[[ DOCUMENT TEXT, beginning ]]

Scaling and Ablation Studies
- Integration Steps: Increasing the number of flow steps generally improves performance, but excessive steps can lead to diminishing or negative returns due to overfitting or numerical instability. Moderate values (e.g., K=4 or $8$) are optimal for most tasks.
Figure 4: More flow steps improve performance, but too many can degrade it, especially on complex tasks.
- Comparison to Ensembles and ResNets: floq outperforms monolithic ensembles and deep ResNets, even when matched for total compute. The sequential, recursively conditioned integration in floq provides expressivity not attainable by parallel ensembles or deeper residual architectures.
Figure 5: floq surpasses monolithic ensembles of up to 8 critics, demonstrating superior compute scaling.
- Dense Supervision: Supervising the velocity field at all integration steps is crucial. Restricting supervision to t=0 yields some gains over FQL but falls short of full floq.
- Input Embeddings: HL-Gauss embeddings for z(t) and Fourier embeddings for t are both necessary for stable and high performance. Scalar or normalized scalar embeddings, or omitting the Fourier basis, result in significant performance drops.
Figure 6: HL-Gauss embeddings and large σ values for z(t) are critical for robust performance.
- Noise Variance: The variance of the initial noise distribution controls the curvature of the flow. Too little curvature collapses the model to a monolithic critic; too much makes integration difficult.
Figure 7: Success rates and flow curvature as a function of initial noise variance, highlighting the need for moderate curvature.
- Policy Extraction Steps: The number of integration steps used for policy extraction is less critical, provided the TD target is computed with sufficient accuracy.
Figure 8: Policy extraction is robust to the number of integration steps, as long as TD targets are accurate.
Theoretical and Practical Implications
floq demonstrates that iterative computation with dense intermediate supervision is a viable and effective axis for scaling Q-function capacity in value-based RL. The approach enables "test-time scaling" by increasing the number of integration steps without increasing parameter count, providing a flexible trade-off between compute and performance. The results challenge the prevailing assumption that simply increasing network depth or width is sufficient for scaling value-based RL, highlighting the importance of architectural and training objective innovations.
Theoretically, the work suggests that curved flow traversals enable the critic to perform error correction and more expressive value estimation, analogous to iterative refinement in LLMs and diffusion models. The dense auxiliary tasks provided by the flow-matching loss may also enhance representation learning, a hypothesis supported by the observed empirical gains.
Future Directions
Several open questions arise from this work:
- Optimal Integration Step Selection: Determining the optimal number of integration steps for a given task and dataset remains an open problem, as excessive steps can degrade performance.
- Test-Time Scaling and Model Selection: floq's ability to represent a family of critics with varying capacities in a single network could enable new workflows for model selection, deployment-time scaling, and efficient policy extraction.
- Combination with Parallel Scaling: Investigating how sequential scaling via floq can be combined with parallel scaling (ensembles) and other architectural innovations.
- Theoretical Analysis: Formalizing the representational and computational benefits of flow-matching critics, especially in the context of TD learning and auxiliary task design.
Conclusion
floq provides a principled and empirically validated approach for scaling Q-function capacity in value-based RL via flow-matching and iterative computation. The method achieves state-of-the-art results on challenging offline RL benchmarks, outperforms alternative scaling strategies, and introduces a new paradigm for leveraging compute in critic architectures. The work opens several avenues for further research in both the theoretical understanding and practical deployment of scalable RL systems.

[[ DOCUMENT TEXT, end ]]
[[ GIVEN ENTRIES, beginning ]]

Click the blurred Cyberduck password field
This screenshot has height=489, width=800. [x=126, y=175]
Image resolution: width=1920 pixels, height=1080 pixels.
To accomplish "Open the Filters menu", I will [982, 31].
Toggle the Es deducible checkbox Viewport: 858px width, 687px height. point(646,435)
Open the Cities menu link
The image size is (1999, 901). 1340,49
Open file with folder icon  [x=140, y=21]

[[ GIVEN ENTRIES, end ]]

PROBLEM TO WORK ON: Reproduce the floq write-up word for word, beginning at the words "- Dense Supervision: Supervising" and stopping after "for robust performance.". The data plays no role in this.

RESPONSE:
- Dense Supervision: Supervising the velocity field at all integration steps is crucial. Restricting supervision to t=0 yields some gains over FQL but falls short of full floq.
- Input Embeddings: HL-Gauss embeddings for z(t) and Fourier embeddings for t are both necessary for stable and high performance. Scalar or normalized scalar embeddings, or omitting the Fourier basis, result in significant performance drops.
Figure 6: HL-Gauss embeddings and large σ values for z(t) are critical for robust performance.